Energy minister Giorgos Stathakis is expected to present the country’s lender representatives a gas-sector proposal entailing the full withdrawal by DEPA, the Public Gas Corporation, from EPA Thessaly-Thessaloniki through the sale of its current 51 percent stake to ENI, the current holder of a 49 percent in this retail venture, as well as a full takeover of EPA Attiki through the acquisition of Shell’s 49 percent in this retail gas firm supplying the wider Athens area, energypress sources have informed.
Both ENI and Shell both appear to agree to these EPA changes. According to sources, Shell has decided to withdraw from Greece’s natural gas market. The company hired a consultant to steer it through this process, it recently became known.
The energy minister is scheduled to meet with the lender representatives today and on Thursday to finalize energy sector measures needed for the bailout’s third review.

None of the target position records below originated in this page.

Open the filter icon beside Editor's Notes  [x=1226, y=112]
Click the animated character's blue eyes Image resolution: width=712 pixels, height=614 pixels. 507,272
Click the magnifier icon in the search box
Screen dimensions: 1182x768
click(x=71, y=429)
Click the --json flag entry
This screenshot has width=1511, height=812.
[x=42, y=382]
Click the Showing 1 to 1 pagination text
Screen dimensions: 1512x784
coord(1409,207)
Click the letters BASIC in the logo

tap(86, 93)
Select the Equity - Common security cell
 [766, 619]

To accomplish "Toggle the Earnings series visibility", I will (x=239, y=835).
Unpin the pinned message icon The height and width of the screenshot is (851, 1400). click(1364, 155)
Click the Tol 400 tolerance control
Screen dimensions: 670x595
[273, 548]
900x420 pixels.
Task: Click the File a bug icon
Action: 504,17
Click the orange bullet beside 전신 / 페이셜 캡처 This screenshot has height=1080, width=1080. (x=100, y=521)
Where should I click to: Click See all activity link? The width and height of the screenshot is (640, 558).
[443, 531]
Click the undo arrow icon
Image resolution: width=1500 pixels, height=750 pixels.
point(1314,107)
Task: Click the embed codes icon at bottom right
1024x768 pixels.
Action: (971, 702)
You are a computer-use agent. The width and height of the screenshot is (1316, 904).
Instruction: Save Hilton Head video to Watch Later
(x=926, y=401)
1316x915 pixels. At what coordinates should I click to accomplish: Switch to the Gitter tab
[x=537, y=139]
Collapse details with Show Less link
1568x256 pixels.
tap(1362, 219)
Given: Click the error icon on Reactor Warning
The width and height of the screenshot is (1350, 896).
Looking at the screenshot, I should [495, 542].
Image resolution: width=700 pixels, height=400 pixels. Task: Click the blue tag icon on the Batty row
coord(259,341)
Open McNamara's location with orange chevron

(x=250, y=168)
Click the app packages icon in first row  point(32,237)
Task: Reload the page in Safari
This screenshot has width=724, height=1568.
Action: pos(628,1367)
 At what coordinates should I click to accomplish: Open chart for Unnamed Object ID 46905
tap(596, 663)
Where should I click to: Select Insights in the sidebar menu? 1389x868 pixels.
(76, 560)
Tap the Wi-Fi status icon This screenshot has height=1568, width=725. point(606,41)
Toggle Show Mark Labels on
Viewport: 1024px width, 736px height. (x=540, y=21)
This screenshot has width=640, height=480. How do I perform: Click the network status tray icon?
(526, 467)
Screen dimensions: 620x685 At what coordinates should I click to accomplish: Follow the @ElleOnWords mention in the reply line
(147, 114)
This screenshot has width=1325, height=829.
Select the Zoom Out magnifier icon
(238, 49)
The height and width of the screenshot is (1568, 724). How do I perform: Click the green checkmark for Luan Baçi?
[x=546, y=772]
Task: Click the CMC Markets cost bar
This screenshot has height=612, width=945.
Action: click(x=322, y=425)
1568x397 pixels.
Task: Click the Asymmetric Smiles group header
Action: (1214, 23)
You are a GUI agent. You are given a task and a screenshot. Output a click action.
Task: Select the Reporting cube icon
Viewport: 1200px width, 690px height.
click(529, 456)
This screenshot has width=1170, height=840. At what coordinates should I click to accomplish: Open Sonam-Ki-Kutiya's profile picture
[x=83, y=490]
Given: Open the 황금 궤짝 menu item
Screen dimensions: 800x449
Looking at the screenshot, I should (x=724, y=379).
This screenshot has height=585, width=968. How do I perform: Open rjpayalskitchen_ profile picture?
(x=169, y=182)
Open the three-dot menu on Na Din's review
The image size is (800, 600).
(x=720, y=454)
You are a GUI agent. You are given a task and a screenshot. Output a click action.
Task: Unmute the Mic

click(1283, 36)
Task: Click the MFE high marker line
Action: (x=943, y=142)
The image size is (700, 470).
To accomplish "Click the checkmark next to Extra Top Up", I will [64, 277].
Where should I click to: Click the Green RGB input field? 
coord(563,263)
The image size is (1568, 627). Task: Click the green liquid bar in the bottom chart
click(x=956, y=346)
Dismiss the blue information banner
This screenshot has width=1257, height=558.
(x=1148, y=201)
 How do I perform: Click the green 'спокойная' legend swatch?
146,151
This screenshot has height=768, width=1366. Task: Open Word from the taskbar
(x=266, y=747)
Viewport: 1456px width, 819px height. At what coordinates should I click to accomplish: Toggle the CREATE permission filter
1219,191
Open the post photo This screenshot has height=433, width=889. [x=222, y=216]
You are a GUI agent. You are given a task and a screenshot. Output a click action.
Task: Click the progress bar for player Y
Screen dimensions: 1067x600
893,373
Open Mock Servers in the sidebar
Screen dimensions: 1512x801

An agreement has already been reached with the European Commission, one of the country’s lender institutions, on main power utility PPC’s bailout-required lignite unit sale package, but the prospective changes in the natural gas sector remain unclear. The lenders are generally pushing for a diminished role by DEPA, currently dominant at both wholesale and retail levels.
DEPA appears willing to fully withdraw from EPA Thessaly-Thessaloniki. Last week’s leadership changes at the gas company are expected to facilitate this withdrawal.
The lenders had rejected a previous Greek offer entailing DEPA’s reduced presence in EPA Thessaly-Thessaloniki with a stake of at least 20 percent, as well as a management takeover at EPA Attiki and, possibly, the acquisition of Shell’s current 49 percent stake in this venture. Shell also failed to react positively to this proposal.
A counterproposal by the lenders called for DEPA’s reduced presence in both EPA ventures as a minor partner devoid of management rights.
It remains to be seen whether Greece’s latest proposal will be embraced by the lenders this week as part of the effort to conclude the bailout’s third review.